The Investment Advisory Panel yesterday asked the syndicate to produce a business model for the PGP to consider, with the project's future expected to be known by the middle of the year.
Silver Fern Farms (SFF) chief executive Keith Cooper said the dairy industry provided an integrated model for the meat industry to replicate.
Decades of scientific analysis had allowed dairy farmers to determine which bulls bred the most productive milking cows, and the performance of each cow was tracked each day.
Farmers had access to information on the type of grass suited to each soil type, the ideal fertiliser regime, stocking rates, genetics, predicted cow performance and a likely milk price each season, giving farmers an idea of their expected income each year.
Mr Cooper said each day a tanker collected milk, a sample was automatically taken and within 24 hours the farmer had a host of information about its quality.
"That to me is really great stuff and it is only one leg of it."

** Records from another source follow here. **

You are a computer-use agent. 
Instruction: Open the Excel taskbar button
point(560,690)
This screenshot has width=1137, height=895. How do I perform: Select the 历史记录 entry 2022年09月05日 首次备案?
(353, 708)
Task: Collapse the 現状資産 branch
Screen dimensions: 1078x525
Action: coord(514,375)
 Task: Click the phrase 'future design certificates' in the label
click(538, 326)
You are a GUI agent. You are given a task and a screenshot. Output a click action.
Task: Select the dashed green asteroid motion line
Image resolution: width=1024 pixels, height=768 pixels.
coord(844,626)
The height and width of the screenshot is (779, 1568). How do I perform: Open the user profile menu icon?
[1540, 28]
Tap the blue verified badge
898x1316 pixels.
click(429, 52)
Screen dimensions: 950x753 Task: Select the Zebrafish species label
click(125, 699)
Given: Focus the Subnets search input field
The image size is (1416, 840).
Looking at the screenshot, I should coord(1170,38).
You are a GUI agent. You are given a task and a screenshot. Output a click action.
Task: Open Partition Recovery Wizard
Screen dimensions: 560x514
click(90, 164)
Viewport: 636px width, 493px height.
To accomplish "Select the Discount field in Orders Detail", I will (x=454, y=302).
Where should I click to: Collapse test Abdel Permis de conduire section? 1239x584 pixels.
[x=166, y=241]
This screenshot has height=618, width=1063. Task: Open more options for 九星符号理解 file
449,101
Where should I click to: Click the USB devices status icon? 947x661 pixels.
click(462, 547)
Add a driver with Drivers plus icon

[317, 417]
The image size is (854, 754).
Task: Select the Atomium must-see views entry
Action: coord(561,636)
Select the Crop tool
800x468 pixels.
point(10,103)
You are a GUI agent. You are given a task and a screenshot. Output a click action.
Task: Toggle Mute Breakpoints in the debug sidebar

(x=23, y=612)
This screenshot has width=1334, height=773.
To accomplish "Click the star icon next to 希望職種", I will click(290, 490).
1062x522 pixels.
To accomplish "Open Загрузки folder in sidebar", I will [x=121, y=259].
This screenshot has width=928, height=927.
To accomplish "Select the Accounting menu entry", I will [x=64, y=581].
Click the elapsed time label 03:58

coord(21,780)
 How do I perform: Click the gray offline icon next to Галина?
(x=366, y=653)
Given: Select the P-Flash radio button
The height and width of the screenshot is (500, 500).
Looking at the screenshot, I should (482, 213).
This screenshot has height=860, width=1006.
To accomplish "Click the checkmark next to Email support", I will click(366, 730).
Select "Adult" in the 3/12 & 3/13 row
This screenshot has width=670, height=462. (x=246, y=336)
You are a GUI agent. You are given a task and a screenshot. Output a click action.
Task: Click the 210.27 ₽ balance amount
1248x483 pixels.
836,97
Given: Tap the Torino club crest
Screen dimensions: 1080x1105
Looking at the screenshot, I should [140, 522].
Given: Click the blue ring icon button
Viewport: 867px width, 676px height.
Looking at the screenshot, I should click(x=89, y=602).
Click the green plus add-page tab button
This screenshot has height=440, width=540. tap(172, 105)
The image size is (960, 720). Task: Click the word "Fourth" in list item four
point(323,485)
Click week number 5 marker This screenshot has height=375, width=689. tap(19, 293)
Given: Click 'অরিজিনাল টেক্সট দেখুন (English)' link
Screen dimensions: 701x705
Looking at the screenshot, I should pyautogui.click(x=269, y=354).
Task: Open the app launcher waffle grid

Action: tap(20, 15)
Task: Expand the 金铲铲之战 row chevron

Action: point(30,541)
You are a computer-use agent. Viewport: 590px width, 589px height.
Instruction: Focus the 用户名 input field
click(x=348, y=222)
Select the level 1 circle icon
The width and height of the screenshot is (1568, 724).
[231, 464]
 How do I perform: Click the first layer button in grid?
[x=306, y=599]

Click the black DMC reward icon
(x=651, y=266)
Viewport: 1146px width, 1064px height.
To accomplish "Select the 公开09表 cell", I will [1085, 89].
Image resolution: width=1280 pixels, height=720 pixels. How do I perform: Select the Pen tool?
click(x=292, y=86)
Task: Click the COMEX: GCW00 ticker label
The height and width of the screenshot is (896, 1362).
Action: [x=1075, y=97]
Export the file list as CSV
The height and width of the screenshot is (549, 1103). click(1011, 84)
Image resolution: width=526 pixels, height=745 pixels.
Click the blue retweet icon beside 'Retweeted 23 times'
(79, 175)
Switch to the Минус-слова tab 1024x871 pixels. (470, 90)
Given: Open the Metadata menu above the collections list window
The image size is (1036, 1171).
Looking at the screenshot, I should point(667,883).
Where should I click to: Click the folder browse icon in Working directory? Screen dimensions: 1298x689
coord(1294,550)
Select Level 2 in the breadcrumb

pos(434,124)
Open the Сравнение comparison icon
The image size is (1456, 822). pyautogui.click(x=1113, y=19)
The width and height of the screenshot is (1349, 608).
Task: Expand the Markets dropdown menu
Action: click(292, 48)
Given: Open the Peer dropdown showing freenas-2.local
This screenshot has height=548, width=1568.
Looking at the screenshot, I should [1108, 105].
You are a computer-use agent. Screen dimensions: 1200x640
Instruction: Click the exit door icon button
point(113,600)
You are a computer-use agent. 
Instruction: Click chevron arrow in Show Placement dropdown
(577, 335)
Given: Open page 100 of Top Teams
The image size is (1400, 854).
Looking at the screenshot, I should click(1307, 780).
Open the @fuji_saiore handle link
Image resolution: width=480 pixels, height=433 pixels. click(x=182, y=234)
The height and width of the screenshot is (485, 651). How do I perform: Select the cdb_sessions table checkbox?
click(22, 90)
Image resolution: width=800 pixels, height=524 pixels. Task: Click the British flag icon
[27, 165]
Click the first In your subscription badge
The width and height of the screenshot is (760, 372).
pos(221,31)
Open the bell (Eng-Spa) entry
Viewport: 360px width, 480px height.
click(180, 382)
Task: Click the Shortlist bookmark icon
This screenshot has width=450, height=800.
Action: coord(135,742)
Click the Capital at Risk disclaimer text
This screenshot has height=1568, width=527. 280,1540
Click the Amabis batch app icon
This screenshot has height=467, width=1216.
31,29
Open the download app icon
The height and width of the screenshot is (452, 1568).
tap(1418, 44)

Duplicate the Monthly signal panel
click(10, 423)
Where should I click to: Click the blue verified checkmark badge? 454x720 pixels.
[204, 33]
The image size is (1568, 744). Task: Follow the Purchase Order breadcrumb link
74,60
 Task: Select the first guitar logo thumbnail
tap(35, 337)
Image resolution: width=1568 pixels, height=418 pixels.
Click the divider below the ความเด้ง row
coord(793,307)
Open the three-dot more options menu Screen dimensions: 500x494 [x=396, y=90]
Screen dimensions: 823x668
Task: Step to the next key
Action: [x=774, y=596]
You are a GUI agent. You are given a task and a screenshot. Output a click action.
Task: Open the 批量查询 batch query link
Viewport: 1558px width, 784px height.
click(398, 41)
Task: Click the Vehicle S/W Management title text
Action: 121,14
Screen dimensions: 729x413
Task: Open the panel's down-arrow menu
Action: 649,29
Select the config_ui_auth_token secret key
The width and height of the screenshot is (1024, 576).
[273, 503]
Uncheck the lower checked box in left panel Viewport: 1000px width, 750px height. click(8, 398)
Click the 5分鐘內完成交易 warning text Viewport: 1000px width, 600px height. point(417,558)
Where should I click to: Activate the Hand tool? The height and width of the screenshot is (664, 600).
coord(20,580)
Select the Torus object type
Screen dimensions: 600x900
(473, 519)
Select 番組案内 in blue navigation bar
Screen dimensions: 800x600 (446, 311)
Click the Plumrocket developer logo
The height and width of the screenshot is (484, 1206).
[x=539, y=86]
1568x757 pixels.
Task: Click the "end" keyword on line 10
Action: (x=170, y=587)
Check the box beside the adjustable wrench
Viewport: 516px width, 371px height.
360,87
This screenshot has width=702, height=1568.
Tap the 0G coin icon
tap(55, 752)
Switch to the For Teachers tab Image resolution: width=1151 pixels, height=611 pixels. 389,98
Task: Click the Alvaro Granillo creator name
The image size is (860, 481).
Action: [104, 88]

Within that same time frame meat companies provided the weight and grade of animals supplied.
In what would be a seven-year project, he hoped to gather information from market research, product development, processing and on-farm nutrition and genetics to inform farmers of the type of meat cuts and flavour characteristics each market required.
The project would take in sheep meat, beef and venison.
Farmers would then have access to information on genetics, pasture type and management which would allow them to supply markets in which they would receive a known price for their products.
The attributes of animals would be monitored to ensure they developed as expected and there was continued improvement.
Mr Cooper said this proposal went further than the proposed merger between SFF and PGG Wrightson (PGGW), which collapsed because of the economic recession.
"PGGW was more about operational integration. This is absolutely end-to-end integration, which utilises a lot of science, benchmarking and the latest technology."
Mr Cooper said the meat industry had to do something or it would continue to be left behind, a view supported by two recent reports, Meat the Future and the KPMG Agribusiness Agenda, which saw the meat industry as still driven by companies maximising the number of animals processed.
SFF shareholders had also shown they wanted change by voting twice in the past two years to alter the company's structure.
"Farmers are crying out for something to happen. They often talk about a merger, but SFF has focused on a strategy that is all about delivering marketplace requirements."